His biographers say that one of his first professional appearances was as a member of the legendary Aragón orchestra replacing the legendary pianist José "Pepito" Palma, on a tour of Europe and Africa. Those who lived that experience told that their ductility was such a performer of the instrument that the fans of the orchestra in those regions applauded their ability to remain faithful to the original pianist's performance.

Months later he was called to make a substitution in Los Van Van orchestra in times when his pianist Cesar "Pupy" Pedroso was absent due to an orthopedic injury. If his time in the Aragón orchestra was to stick to the charanguera tradition (something that was very close to him familiarly, because his father had occasionally taken him to replace him or his older brother in the family orchestra) Formell's troop gave the opportunity to unleash all their creativity and inventiveness to face the Cuban popular dance music. It was such an impact those two months that he was already beginning to talk about his imprint within the orchestra.

But nevertheless; Gonzalito's spiritual and musical world revolved around jazz. During his student years with a group of classmates he had founded in the Conservatory a musical group that responded to the name of Project where, in addition to finding new paths for Cuban popular music, they got involved in giving Cuban jazz a new air; a professional air that came to him when he became part of the group Contemporary Sound of the Saxophonist Nicolás Reinoso and in which he will share music stands with instrumentalists of the level of José Carlos Acosta, Horacio Hernández, Germán Velazco, Lucia Huergo; among others.

Reinoso considered more than a prominent instrumentalist a great musical promoter, who had founded years before Afrocuba group that everyone considers one of the leading bands in Cuban music of the eighties and that brought together some of the most talented musicians of that moment; leaves in the hands of Rubalcaba and JC Acosta the musical direction of SC who make up a repertoire where traditional jazz themes coexist with those that were then beginning to compose these musicians.

Gonzalo is also called to participate in the most interesting record series produced in Cuba in those eighties and that marked a turning point in the way Cuban popular music is made and thought; The topics I spoke on are part of the founding myth of what in Cuba is known as Timba.

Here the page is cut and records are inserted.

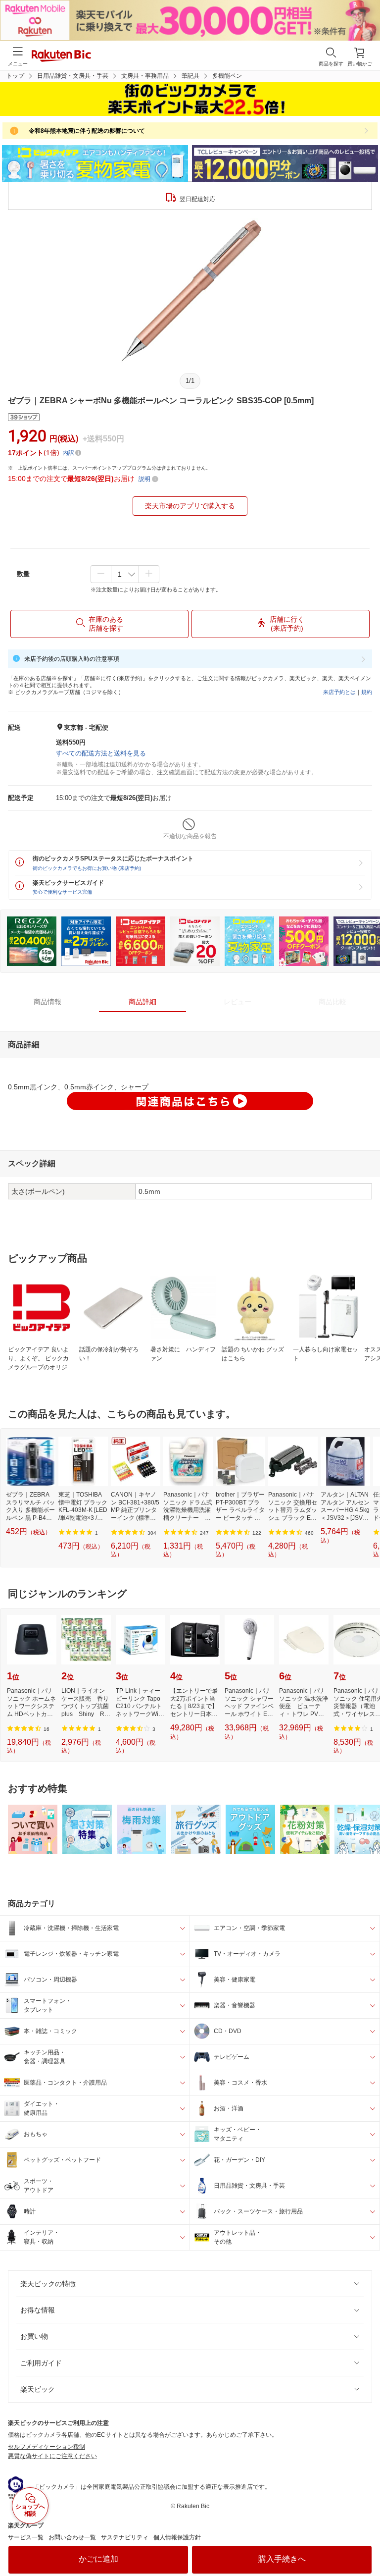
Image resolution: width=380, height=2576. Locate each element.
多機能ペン (227, 75)
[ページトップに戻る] (366, 2543)
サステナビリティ (124, 2537)
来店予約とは (339, 692)
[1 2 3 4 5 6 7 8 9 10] (125, 574)
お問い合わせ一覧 (72, 2537)
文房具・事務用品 (145, 75)
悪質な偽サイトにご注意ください (52, 2456)
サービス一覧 (26, 2537)
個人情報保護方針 (177, 2537)
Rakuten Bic (61, 56)
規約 (366, 692)
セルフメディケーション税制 (46, 2446)
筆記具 (190, 75)
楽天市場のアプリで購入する (190, 506)
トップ (15, 75)
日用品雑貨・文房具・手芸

But it will be a Festival of Jazz Plaza and the presence of the American trumpeter Dizzie Gillespie the trigger of his recognition as one of the most important jazz pianist in the genre in Cuba; becoming part of a list that included Jesus "Chucho" Valdés and Emiliano Salvador; such was the impact of his work as pianist and leader of the Proyecto group (in this second stage with new members) which made his name run from mouth to mouth as the new renovator of Afro-Cuban jazz from that instrument.

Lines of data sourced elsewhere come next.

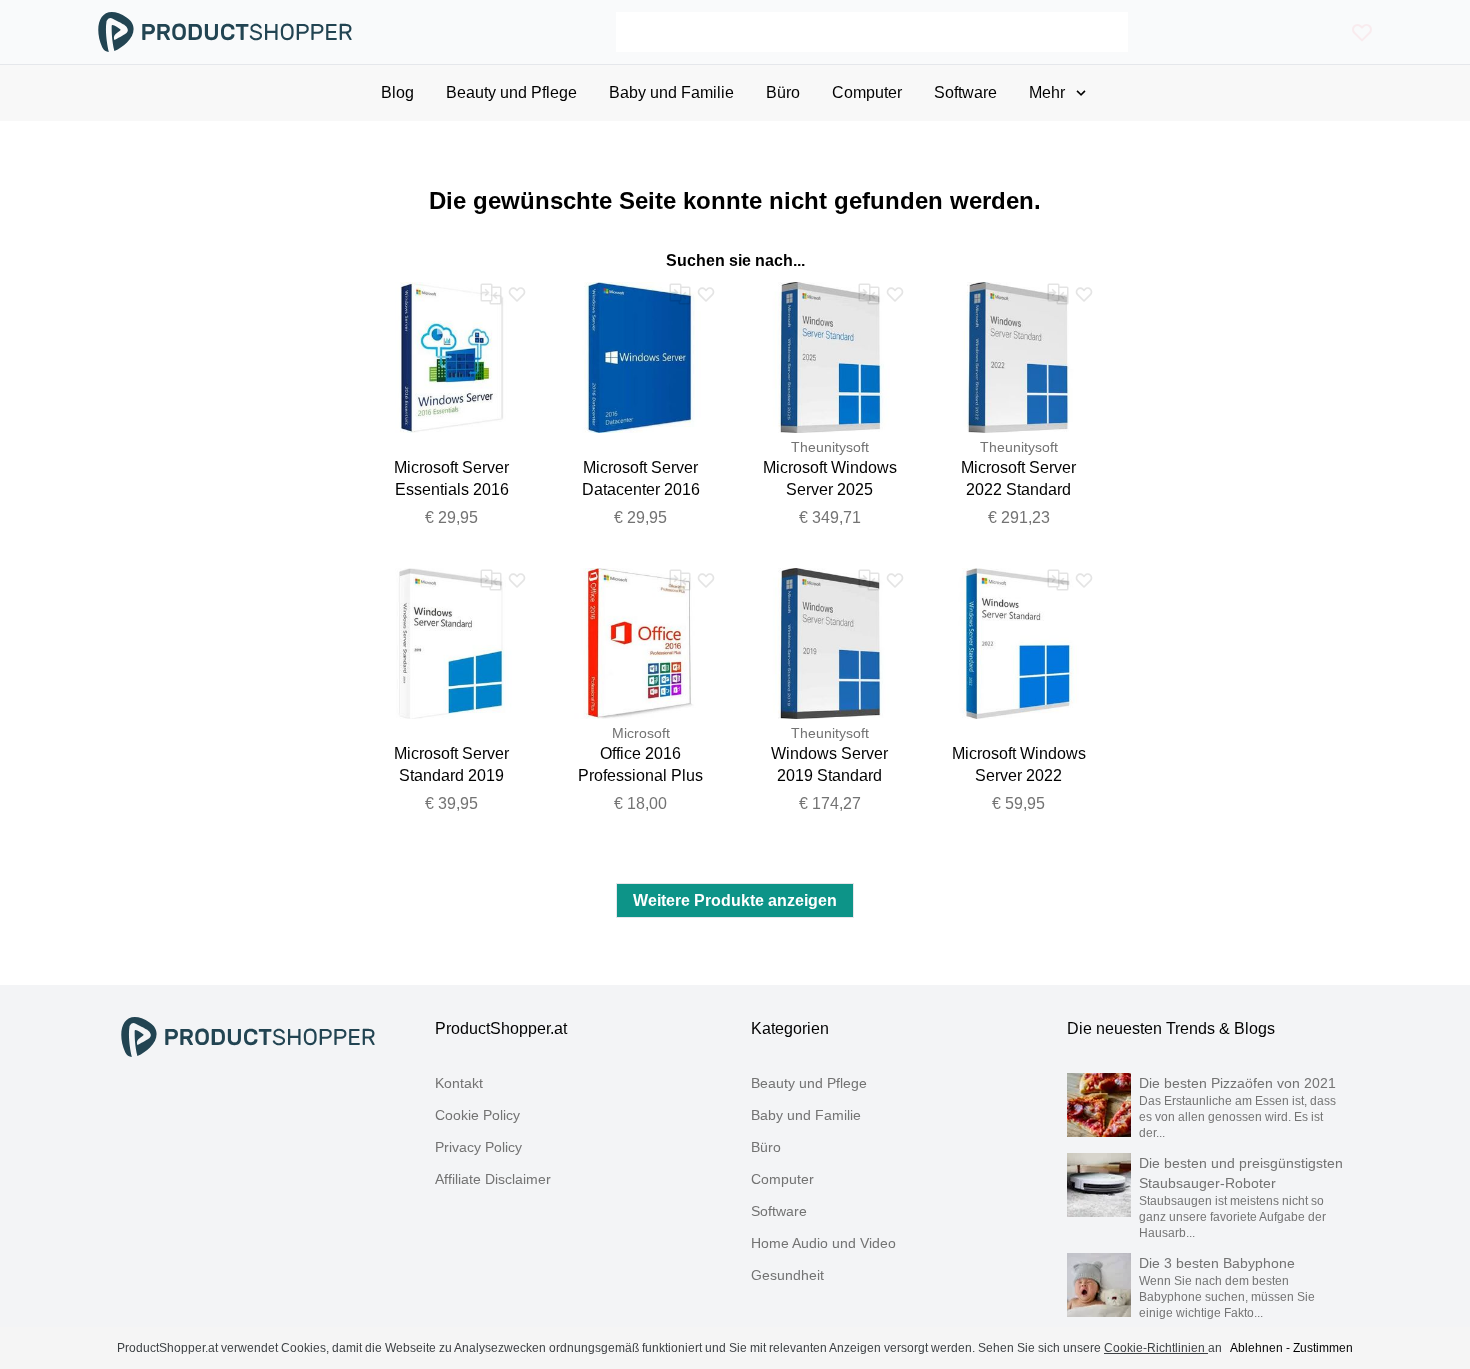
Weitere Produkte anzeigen (735, 900)
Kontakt (459, 1083)
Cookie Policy (477, 1115)
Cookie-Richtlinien (1156, 1348)
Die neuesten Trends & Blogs (1171, 1028)
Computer (782, 1179)
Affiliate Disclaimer (493, 1179)
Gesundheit (787, 1275)
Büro (766, 1147)
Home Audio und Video (823, 1243)
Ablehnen (1256, 1348)
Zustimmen (1323, 1348)
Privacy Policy (478, 1147)
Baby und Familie (806, 1115)
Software (779, 1211)
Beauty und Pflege (809, 1083)
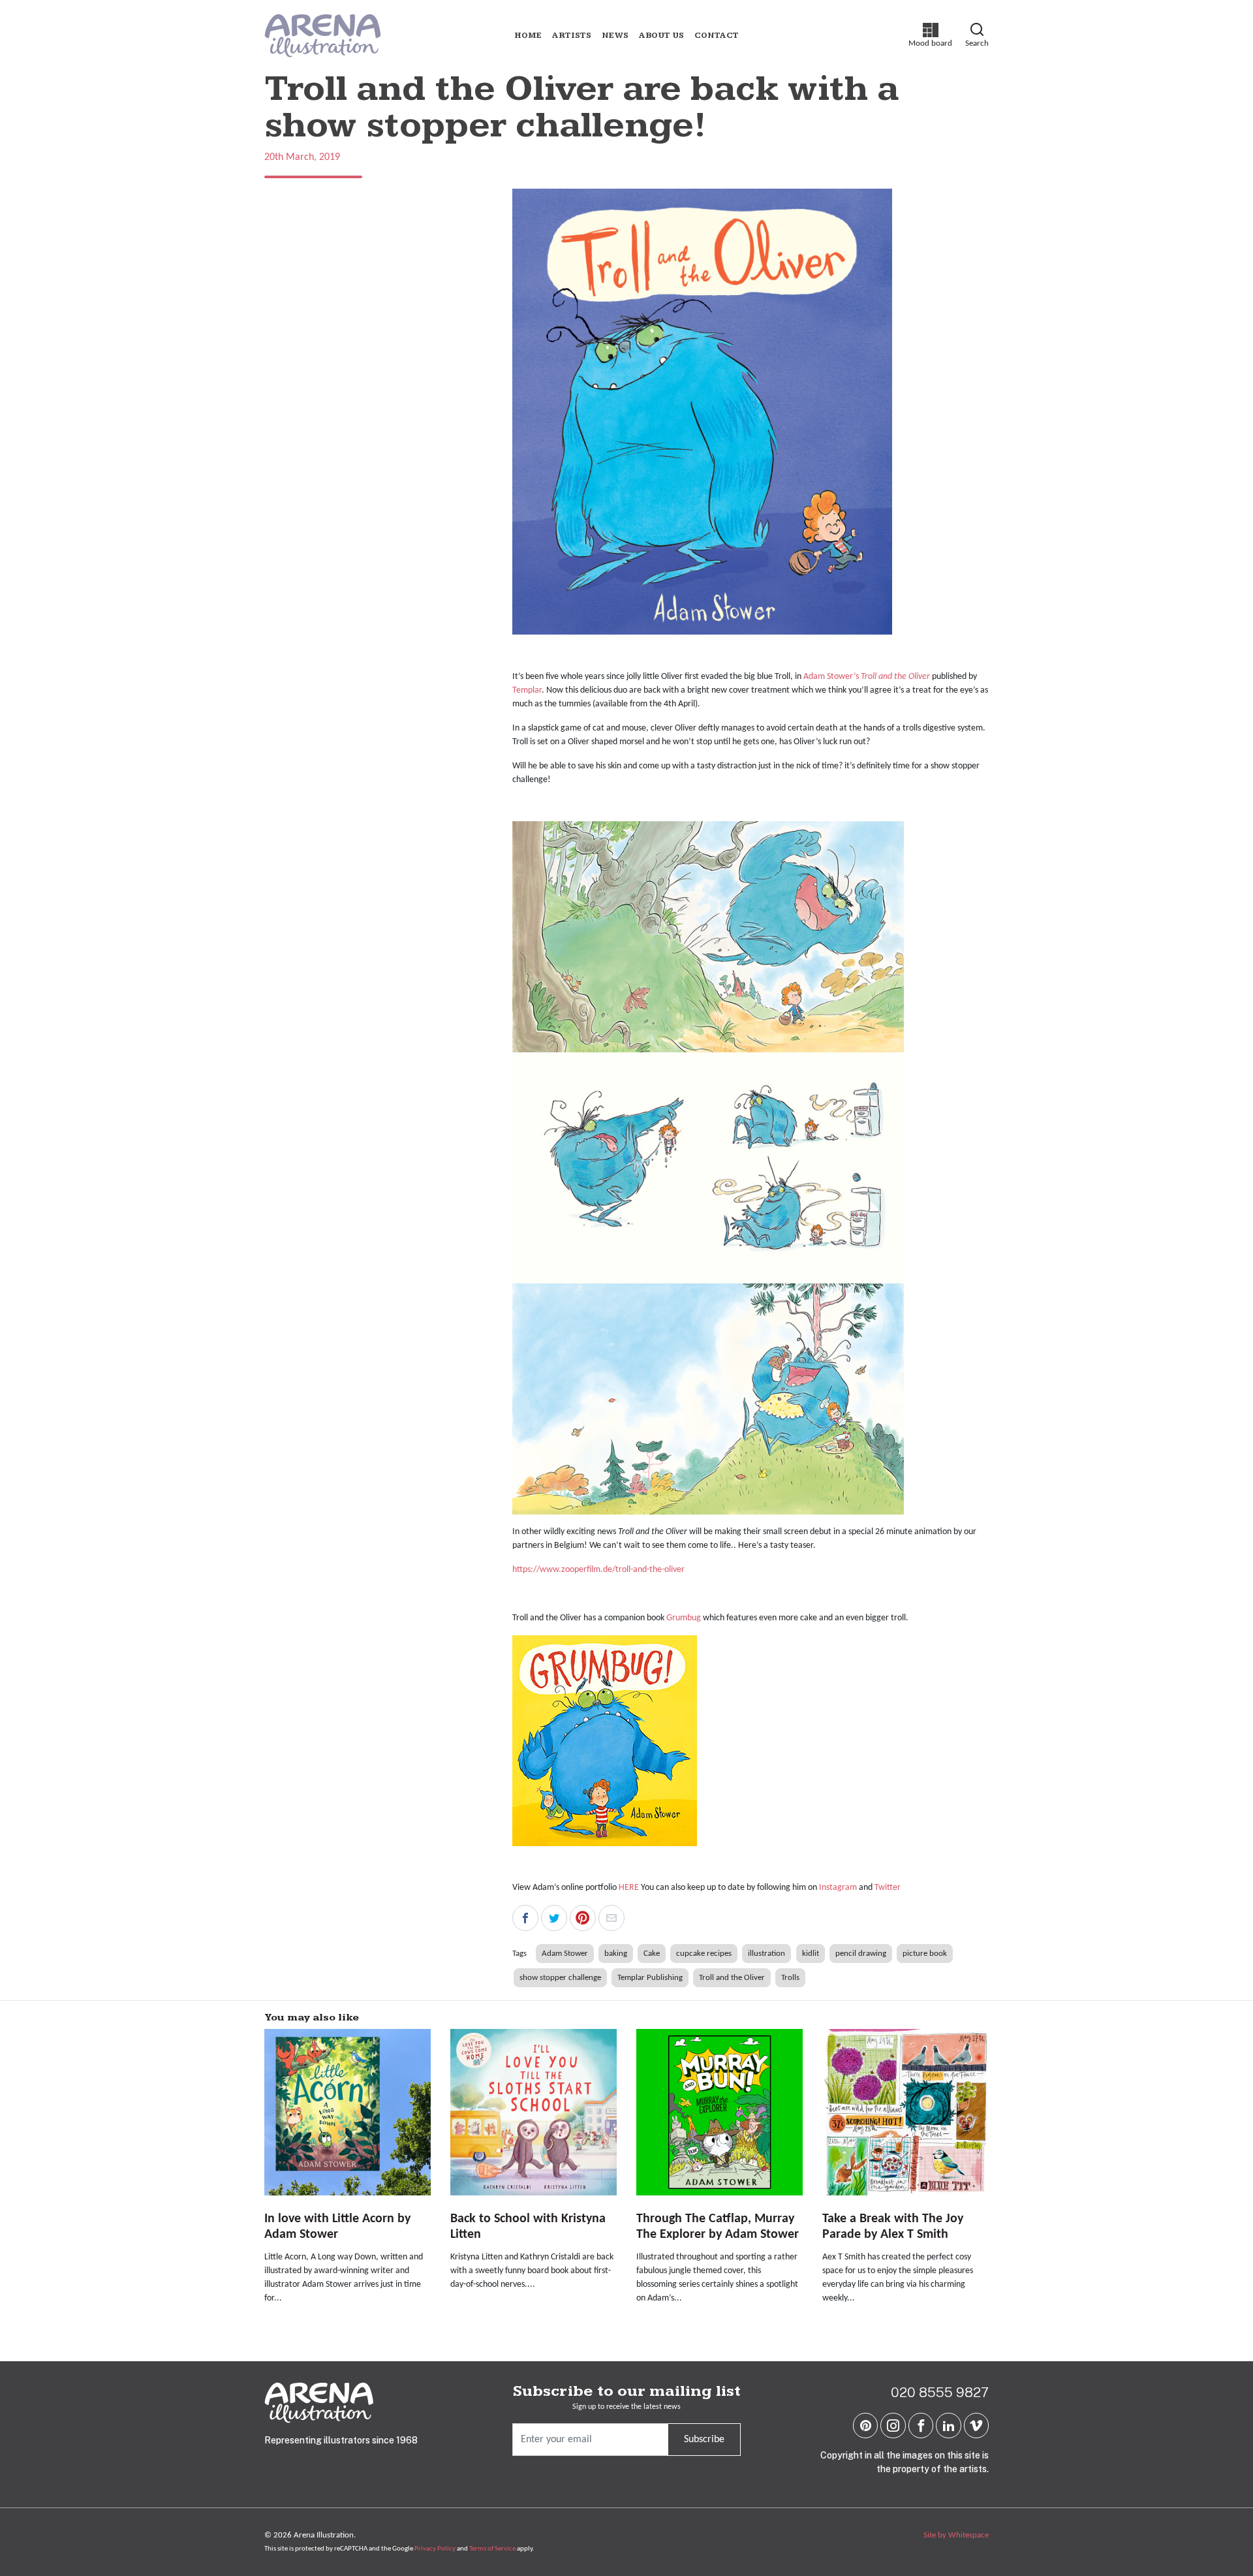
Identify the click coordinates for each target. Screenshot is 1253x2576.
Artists (571, 35)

The rest is a story that is about to be written. There is no place in the world where his music and way of playing the piano have not been claimed, either alone or in a stage with Proyecto and recently with Volcán his new musical formation. A piano that oozes a cubania that began when his great-grandfather Jacobo Rubalcaba wrote a memorable danzón and that he learned in his house on Príncipe street in the Havana neighborhood of San Lázaro; a Havana neighborhood that despite the fame and glory conquered returns again and again in search of the ghosts and urban sounds that opened the doors of music and life.